Chico State's independent student newspaper

The Orion

Chico State's independent student newspaper

The Orion

Keep Chico Weird talent show lives up to its name

There’s only one place where you’ll find a freak-folk artist, female illusionist and hula-hoop dancer on the same stage in one night: The Keep Chico Weird Talent Show, held Saturday at 7:30 p.m. at the El Rey Theatre in Chico.

Though the show ran for about three hours and had technical issues and delays, the host, contestants and judges remained engaging and entertaining.

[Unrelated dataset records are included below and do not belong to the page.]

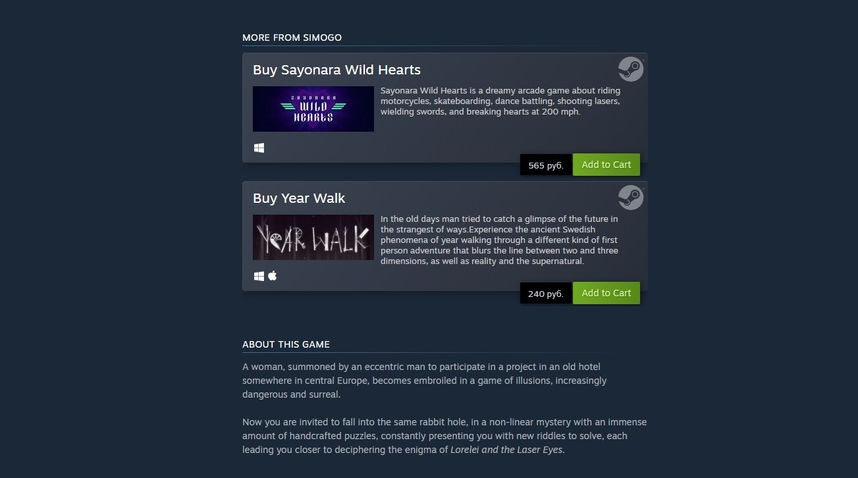Add Sayonara Wild Hearts to cart
858x478 pixels.
tap(606, 165)
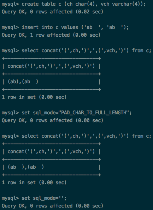Click the PAD_CHAR_TO_FULL_LENGTH sql_mode command
Image resolution: width=153 pixels, height=210 pixels.
coord(66,113)
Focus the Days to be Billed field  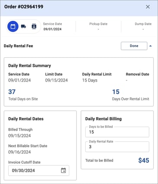pos(117,132)
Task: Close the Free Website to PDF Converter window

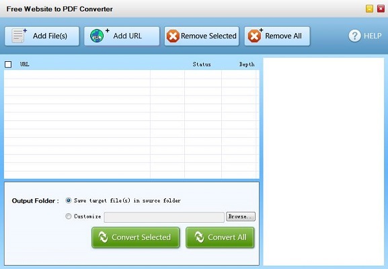Action: [x=381, y=9]
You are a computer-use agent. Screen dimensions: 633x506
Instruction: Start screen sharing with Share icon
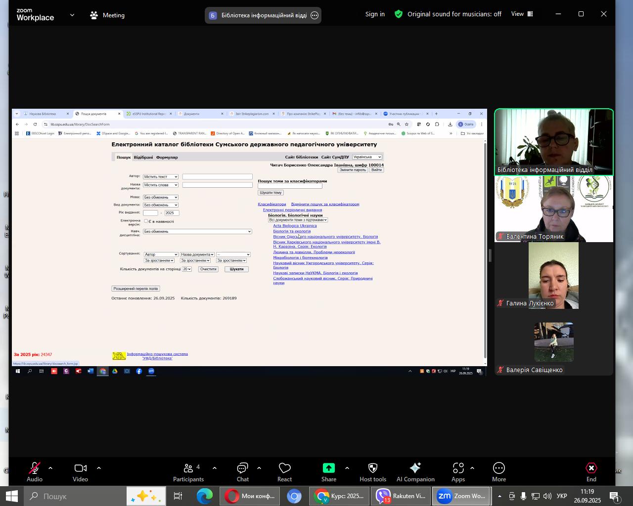pyautogui.click(x=329, y=468)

The show, presented by Chico News & Review and Feather Falls Casino & Lodge, started 20 minutes late to allow as many audience members as possible into the venue. It began with an introduction by featured fashion/art collective Chikoko, a pantomimed skit involving a mime, human puppet and woman on stilts.

After the introduction, host Arts DEVO, sporting a red Devo hat and grey suit, took to the stage.

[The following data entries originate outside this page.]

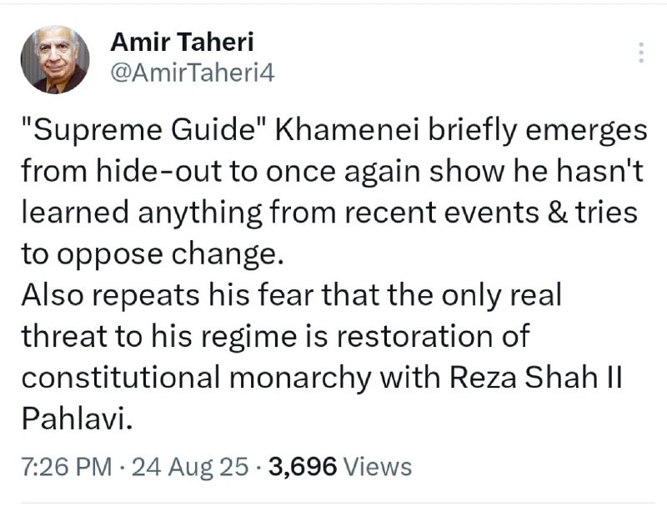
Task: Click the Amir Taheri display name
Action: coord(182,43)
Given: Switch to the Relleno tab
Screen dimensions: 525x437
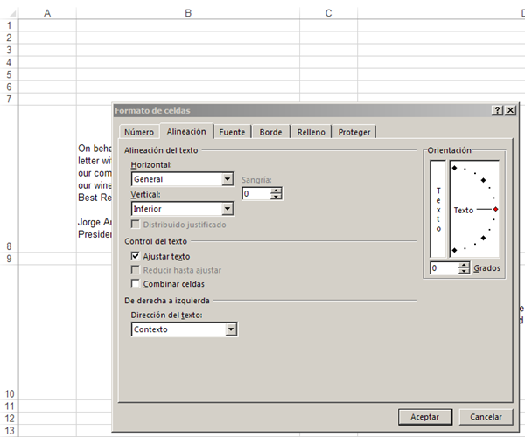Looking at the screenshot, I should 311,132.
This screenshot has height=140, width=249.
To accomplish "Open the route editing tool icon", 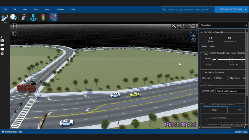I will pos(5,17).
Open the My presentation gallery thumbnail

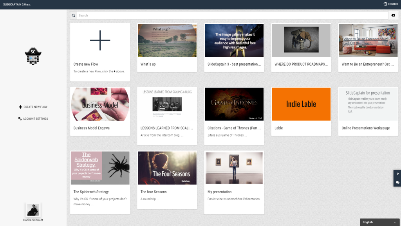(234, 168)
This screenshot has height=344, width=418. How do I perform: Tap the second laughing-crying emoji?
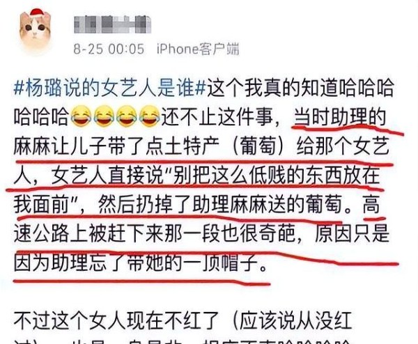pos(104,116)
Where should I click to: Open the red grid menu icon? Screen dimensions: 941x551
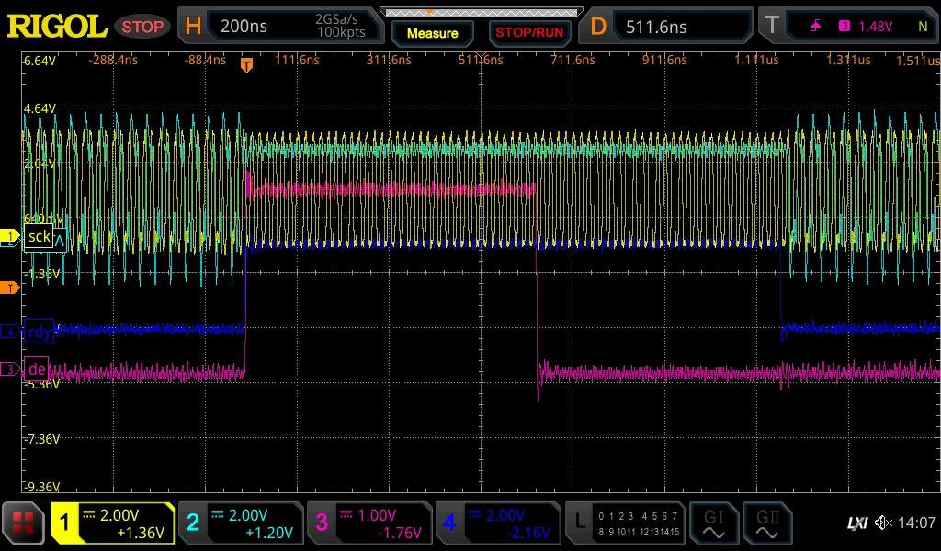point(23,523)
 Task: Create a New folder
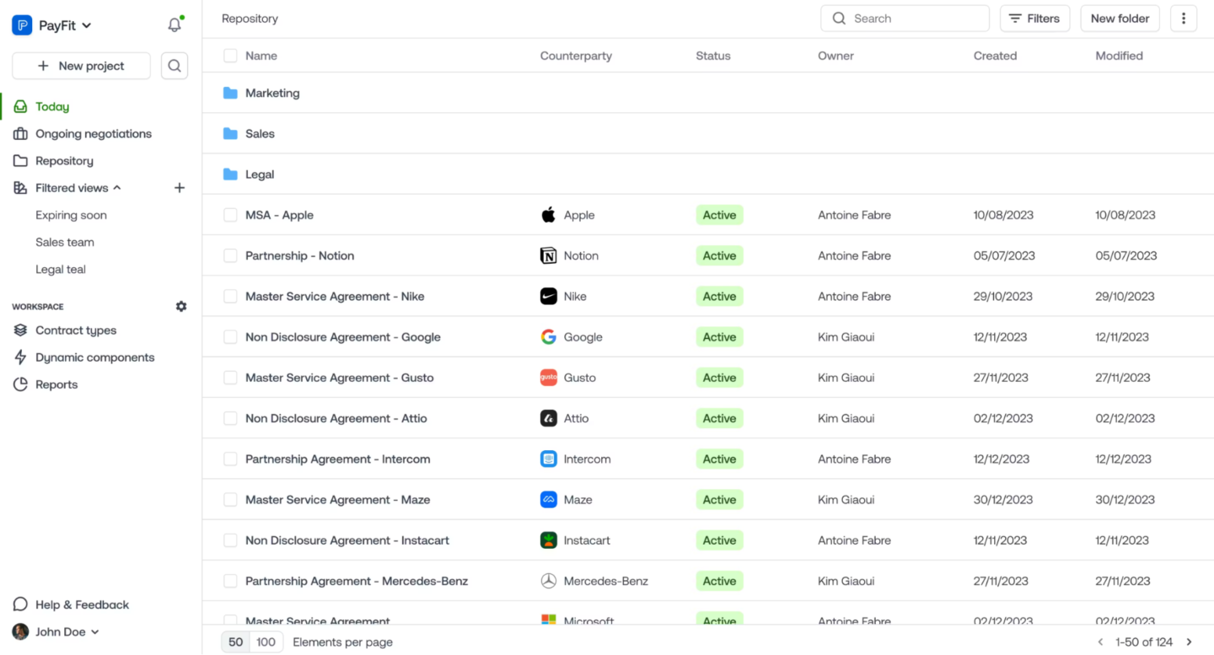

He strummed a ukelele while a man with long hair obscuring his face let out deep, sporadic guttural noises. An energetic audience cheered and whooped in response.

“People of Chico, oh my god. You love your freaks,” DEVO said.

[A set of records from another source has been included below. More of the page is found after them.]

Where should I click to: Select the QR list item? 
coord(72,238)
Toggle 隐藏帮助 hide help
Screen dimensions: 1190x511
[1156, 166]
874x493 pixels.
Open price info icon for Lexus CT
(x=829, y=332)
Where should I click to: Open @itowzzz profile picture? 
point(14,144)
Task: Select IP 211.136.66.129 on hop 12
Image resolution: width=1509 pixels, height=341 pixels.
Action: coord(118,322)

Keep Chico Weird was already living up to its name and the contest hadn’t even started.

There were 21 acts total including a spoken-word piece with video by Mr. Givens, a glowing light show by the Lumininjas, a comedy sketch called “Late Night Stripper Swiffer”, freak-folk artist Bran Crown and mouth instrumentalist Whipple.

The show’s celebrity judges were “The Beards”, Brandon Squyres
and Adam Switzer from “The Amazing Race”; Megan McMann, host of Wake Up!
Action News Now; and Dragonboy, artist and director of Manas Artspace.

The judges had three criteria to focus on: creativity and originality, performance quality and audience reaction.

The winners received “pegacorn”, a pegasus/unicorn creature, trophies designed by local artist Sea Monster. It was not mentioned during the show that the winners would also be invited to perform at Feather Falls Casino or the CAMMIES Awards Show.

Hula-hoop dancer Meg Amor took first place in the competition. She performed on a dark stage to an upbeat dance track with two neon orange hula-hoops, spinning them around and above her hips, arms, legs and stomach without making a single mistake.

There was also a “Best of Show” awarded to the artist of the audience’s favorite piece from the Keep Chico Weird Art Gallery located in the lobby.

The talent show included so many talented contestants that there was a tie for second place, which went to Chico Dance Hams and Full Force Dance Co.

The dancers of Chico Dance Hams wore outfits of black and bright
pink spandex and danced to a track that sounded like it came straight out of an
’80s exercise video. They made audience members laugh by playing up the exercise theme, bringing in dumbbells and doing sit-ups while dancing.

Full Force Dance Co.’s Elite squad hit the stage with a fierce hip-hop routine that included popping, locking and booty shaking.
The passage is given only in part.